Greedy search decoding strategy

In [None]:
def greedy_search_decoding(x, x_len):
    # Predictions String List
    preds = []

    # Forward Encoder (B, Taud) -> (B, T, Denc)
    f, f_len = model.encoder(x, x_len)

    # Batch loop
    for b in range(x.size(0)): # One sample at a time for now, not batch optimized
        # Init y and hidden state
        y = x.new_zeros(1, 1, dtype=torch.long)
        hidden = None

        enc_step = 0
        consec_dec_step = 0

        # Decoder loop
        while enc_step < f_len[b]:

            # Forward Decoder (1, 1) -> (1, 1, Ddec)
            g, hidden = model.decoder(y[:, -1:], hidden_states=hidden)
            
            # Joint Network loop
            while enc_step < f_len[b]:

                # Forward Joint Network (1, 1, Denc) and (1, 1, Ddec) -> (1, V)
                logits = model.joint(f[b:b+1, enc_step], g[:, 0])

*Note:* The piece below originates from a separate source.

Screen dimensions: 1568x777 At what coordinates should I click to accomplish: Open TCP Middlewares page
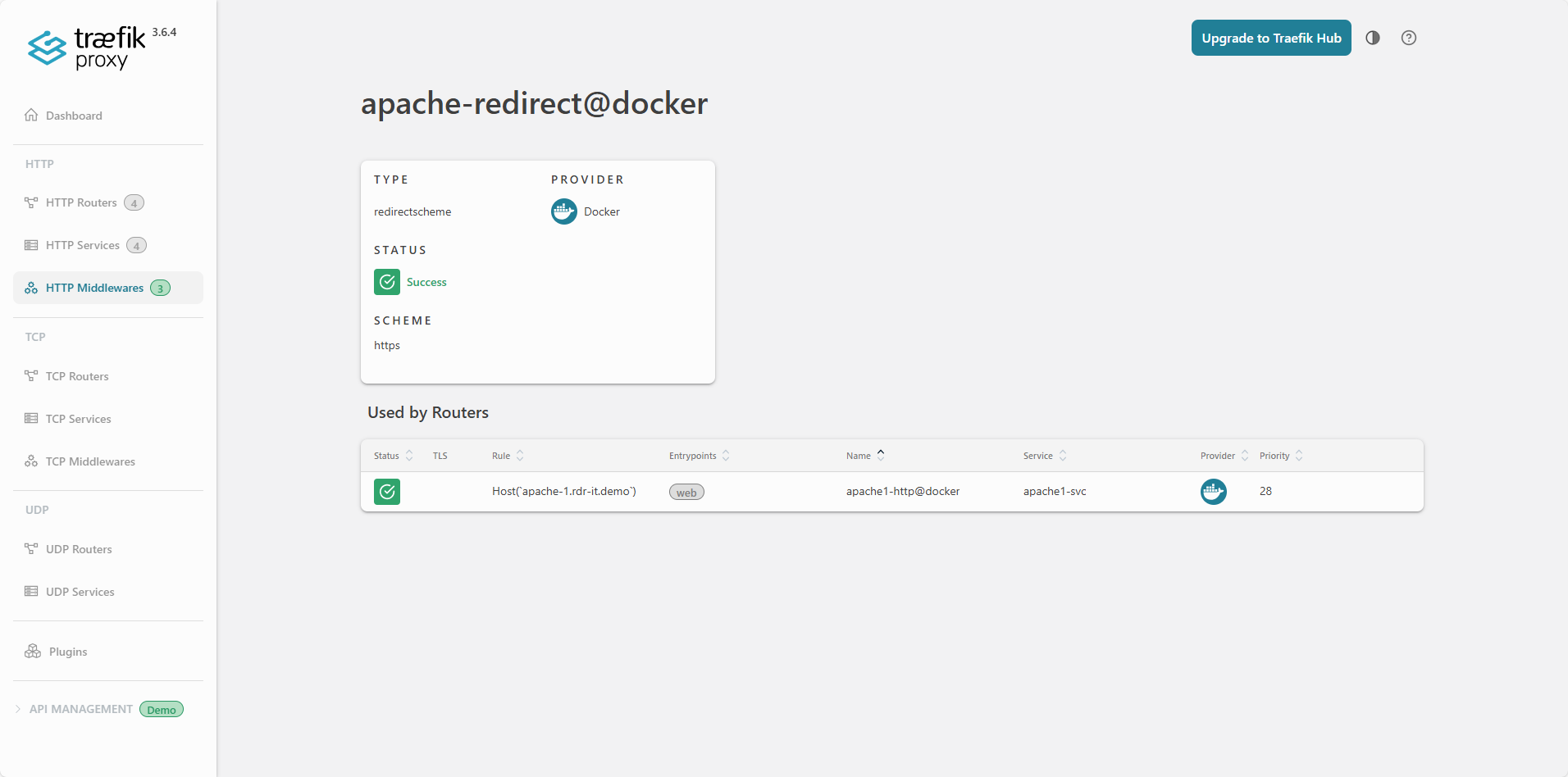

                # Token Prediction
                pred = logits.softmax(dim=-1).log().argmax(dim=-1) # (1)

                # Null token or max_consec_dec_step
                if pred == 0 or consec_dec_step == 5:
                    consec_dec_step = 0
                    enc_step += 1
                # Token
                else:
                    consec_dec_step += 1
                    y = torch.cat([y, pred.unsqueeze(0)], axis=-1)
                    break

        # Decode Label Sequence
        pred = tokenizer.decode(y[:, 1:].tolist())
        preds += pred

    return preds

# Model

## Utils

### Modules

In [None]:
class Linear(nn.Linear):

    def __init__(self, in_features, out_features, bias = True):
        super(Linear, self).__init__(
            in_features=in_features, 
            out_features=out_features, 
            bias=bias)

        # Variational Noise
        self.noise = None
        self.vn_std = None

    def init_vn(self, vn_std):

        # Variational Noise
        self.vn_std = vn_std

    def sample_synaptic_noise(self, distributed):

        # Sample Noise
        self.noise = torch.normal(mean=0.0, std=1.0, size=self.weight.size(), device=self.weight.device, dtype=self.weight.dtype)

        # Broadcast Noise
        if distributed:
            torch.distributed.broadcast(self.noise, 0)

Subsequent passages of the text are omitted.